30 July 2013
Republicans who control the Wisconsin Legislature haven't formally discussed expanding the state ban on collective bargaining for most public sector workers, a change that Gov. Scott Walker said Monday that he would consider if it was proposed, reports Wisconsin State Journal.
"There has not been any caucus discussion on the topic of expansion,â said Kit Beyer, spokeswoman for Assembly Speaker Robin Vos.
"Senate Republicans have not discussed it as a full caucus, and there are no plans to discuss it in the near future," said Dan Romportl, chief of staff to Senate Majority Leader Scott Fitzgerald.
Walker himself was backing away from his statement a day after he made it, saying he simply answered a question.
"Governor Walker was asked a question by an audience member and simply made an observation," said spokesman Tom Evenson. "This issue is not something Governor Walker is pursuing. If the issue were to arise in the legislature, the Governor would take a look at it as he does with many other issues, but again this is not something he is pursuing."
Walker's remarks about public sector unions and his statement comparing himself to Franklin Delano Roosevelt were riling up opponents Tuesday.
"Gov.

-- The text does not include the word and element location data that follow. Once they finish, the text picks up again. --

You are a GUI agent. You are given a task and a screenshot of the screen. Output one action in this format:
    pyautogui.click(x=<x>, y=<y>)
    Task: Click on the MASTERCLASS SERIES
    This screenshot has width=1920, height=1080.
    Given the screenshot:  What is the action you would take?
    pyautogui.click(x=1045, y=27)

Walker is no Franklin Delano Roosevelt and Wisconsin knows it," said Phil Neuenfeldt, president of the state AFL-CIO. "FDR brought us out of the Great Depression with strong investment in workers and jobs programs that worked. Scott Walker is drowning in a jobs deficit and to compare himself to FDR is laughably delusional."
On Monday, Walker said: "The position I pushed is not unlike the principle that Franklin Delano Roosevelt -- not exactly a conservative -- pushed as well when it came to public sector collective bargaining...He felt that there wasn't a need in the public sector to have collective bargaining because the government is the people. We are the people. And so what we've done is to be able to empower our great employees, to affirm them."
Walker and other Republican lawmakers exempted police and firefighters from the polarizing law that all but eliminated union rights for public sector workers.
At the time, Walker said he couldn't risk work stoppages for public safety personnel.